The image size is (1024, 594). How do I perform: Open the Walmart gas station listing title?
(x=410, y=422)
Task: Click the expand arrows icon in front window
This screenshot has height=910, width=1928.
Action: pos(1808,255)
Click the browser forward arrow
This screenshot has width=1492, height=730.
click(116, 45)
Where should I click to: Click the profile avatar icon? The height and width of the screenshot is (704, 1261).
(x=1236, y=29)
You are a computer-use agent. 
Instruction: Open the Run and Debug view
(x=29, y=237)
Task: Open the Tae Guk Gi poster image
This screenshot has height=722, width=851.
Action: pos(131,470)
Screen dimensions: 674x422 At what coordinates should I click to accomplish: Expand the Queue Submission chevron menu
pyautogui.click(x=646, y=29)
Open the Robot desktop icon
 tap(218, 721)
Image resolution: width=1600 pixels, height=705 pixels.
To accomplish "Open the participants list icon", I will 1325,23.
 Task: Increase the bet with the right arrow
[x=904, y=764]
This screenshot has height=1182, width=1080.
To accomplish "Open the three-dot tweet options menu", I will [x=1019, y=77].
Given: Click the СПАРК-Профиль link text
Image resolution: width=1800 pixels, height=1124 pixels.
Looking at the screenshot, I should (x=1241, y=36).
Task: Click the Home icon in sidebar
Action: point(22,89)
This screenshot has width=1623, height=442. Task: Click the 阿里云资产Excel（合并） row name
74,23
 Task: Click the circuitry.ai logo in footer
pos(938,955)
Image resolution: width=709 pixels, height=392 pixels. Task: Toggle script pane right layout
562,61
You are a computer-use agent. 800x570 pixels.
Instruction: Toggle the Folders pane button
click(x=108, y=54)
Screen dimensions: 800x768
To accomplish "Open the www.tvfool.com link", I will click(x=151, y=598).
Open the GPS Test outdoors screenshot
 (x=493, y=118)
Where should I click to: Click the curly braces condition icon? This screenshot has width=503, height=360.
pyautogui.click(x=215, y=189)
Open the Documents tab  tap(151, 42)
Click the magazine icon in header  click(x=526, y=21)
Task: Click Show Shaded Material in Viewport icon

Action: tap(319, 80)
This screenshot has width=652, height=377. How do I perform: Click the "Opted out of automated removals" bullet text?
::::
▸ Work required
Counting only lines that contain "link", say how many there are in the material above, and add nothing.

▸ Reply to the exercise
2